В историях, которые я только что пересказал, мелькают картины, напоминающие — или предсказывающие — дантовские. Монах недоступен огню, который разжег не он, Беатриче тоже неуязвима для адского пламени («nè fiamma d’esto incendio non m’assale»[114]).

Справа от бескрайней долины мятется вихрь снега и града, секущий грешников; таково же наказание эпикурейцев в круге третьем. Нортумбрийца пугает минутная разлука с ангелом, Данте — с Вергилием («Vergilio a cui per mia salute die’mi»[115]). Дриктхельм не понимает, как ему удалось взобраться на стену, Данте — как он сумел миновать сумрачный Ахерон.

Куда интересней этих — разумеется, не исчерпанных здесь — соответствий те детали, которые Беда вплетает в рассказ, придавая загробным виденьям редкое правдоподобие. Напомню только оставшиеся на лице ожоги, способность ангела читать мысль человека, смешение хохота со стоном и замешательство героя перед высокой стеной. Может быть, пером историка здесь ведет устная традиция, но само это слияние личного и чудесного — черта уже дантовской поэтики, совершенно чуждая обыкновеньям аллегорической литературы.

Читал ли Данте «Церковную историю»? Вероятней всего, нет. Включение в круг богословов имени Беды (два его слога прямо-таки просятся в стих), строго говоря, ничего не доказывает. В Средние века люди полагались друг на друга и для того, чтобы усвоить авторитет ученого англосакса, не было ни малейшей необходимости штудировать его тома, так же как было вовсе не обязательно читать написанные на почти неведомом языке гомеровские поэмы, чтобы знать, что место Гомера («Mira colui con quella spada in mano»[116]) — рядом с Овидием, Луканом и Горацием. Важно и другое. Для нас Беда — историк Англии, для своих средневековых читателей — комментатор Писания, наставник в риторике и хронологии. История туманной в ту пору Британии вряд ли могла особенно увлечь Данте.
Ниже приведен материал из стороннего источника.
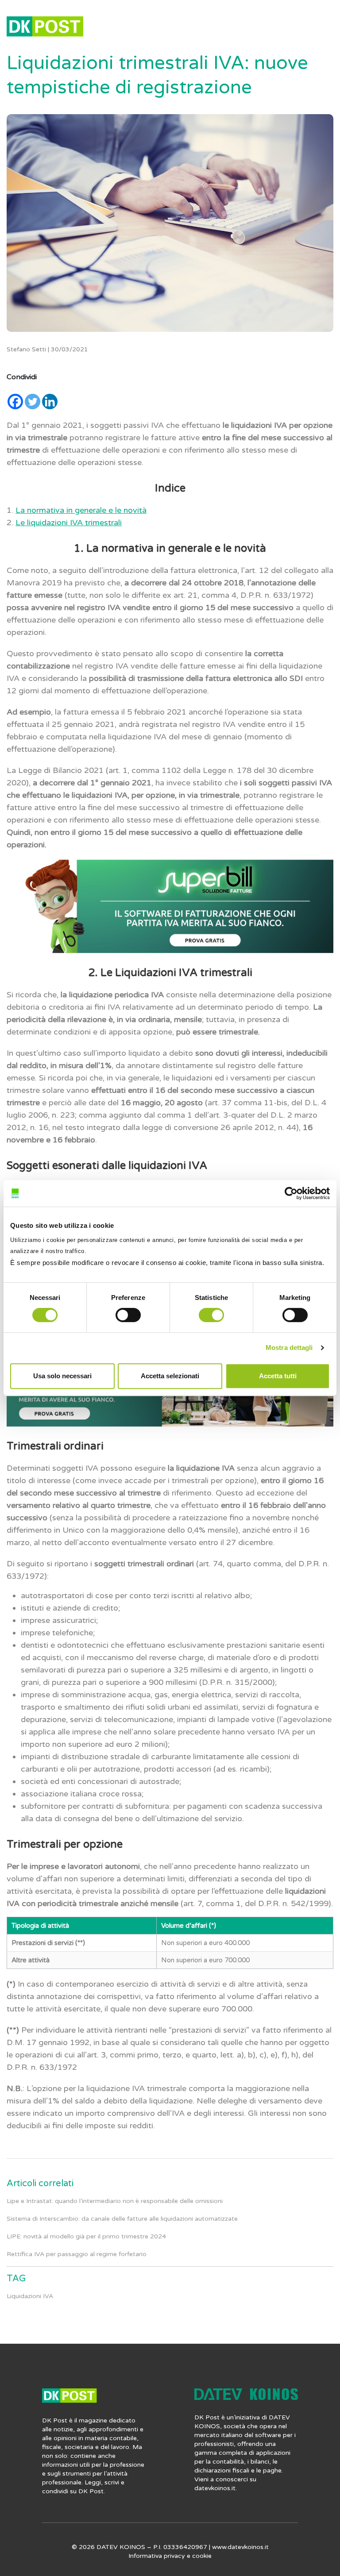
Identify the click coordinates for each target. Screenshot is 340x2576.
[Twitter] (32, 401)
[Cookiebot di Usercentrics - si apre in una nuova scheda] (291, 1193)
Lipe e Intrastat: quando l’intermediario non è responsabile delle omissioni (115, 2201)
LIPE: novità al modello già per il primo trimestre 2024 (86, 2236)
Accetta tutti (278, 1376)
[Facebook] (15, 401)
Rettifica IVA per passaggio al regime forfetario (77, 2254)
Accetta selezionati (170, 1376)
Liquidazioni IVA (30, 2296)
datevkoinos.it (215, 2488)
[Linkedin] (50, 401)
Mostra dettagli (289, 1347)
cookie (202, 2556)
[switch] (128, 1315)
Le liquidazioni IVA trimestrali (68, 522)
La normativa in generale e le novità (81, 510)
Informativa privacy (156, 2556)
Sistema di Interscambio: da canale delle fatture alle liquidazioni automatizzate (122, 2218)
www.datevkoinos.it (240, 2547)
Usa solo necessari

Знал ли Данте записанные Бедой видения или нет, куда менее существенно, чем факт, что Беда включил их в свои анналы, считая достойными памяти. Книга такого масштаба, как «Божественная комедия», не может быть отрезанной от всего мира, этакой случайной находкой одиночки: в нее внесли свой вклад многие люди и поколения людей. Изучение предшественников не имеет ничего общего с жалким трудом судебного или полицейского дознания: это исследование путей, испытаний, перипетий, проблесков и догадок человеческого Духа.

«ЧИСТИЛИЩЕ», I, 13

Как и все слова абстрактного характера, слово «метафора» представляет собою метафору, перенос, что оно и означает в переводе с греческого. Как правило, метафора состоит из двух частей. Одна часть тут же обращается в другую. Так, саксы называли море «путем кита» или «путем лебедя». В первом примере громадность кита соответствует громадности моря, во втором — изящество лебедя противопоставлено морской безбрежности. Нам никогда не узнать, ощущали ли эти соответствия те, кто создал метафоры. Стих 60 песни I{122} «Ада» звучит: «mi ripigneva là dove’l sol tace»[117].

Где лучи молчат; глагол, относящийся к области слуха, выражает зрительный образ. Вспомним известный стих «Энеиды»: «a Tenedo, tacitae per arnica silentia lunae»[118].

Я предлагаю посмотреть на взаимопроникновение двух частей метафоры в трех любопытных строках.

Первая строка — стих 13 песни I «Чистилища»: «Dolce color d’oriental zaffiro»[119].

Бути определяет сапфир как драгоценный камень, цветом от небесно-голубого до синего, необычайно красивый, а восточный сапфир — как разновидность, встречающуюся в Медине.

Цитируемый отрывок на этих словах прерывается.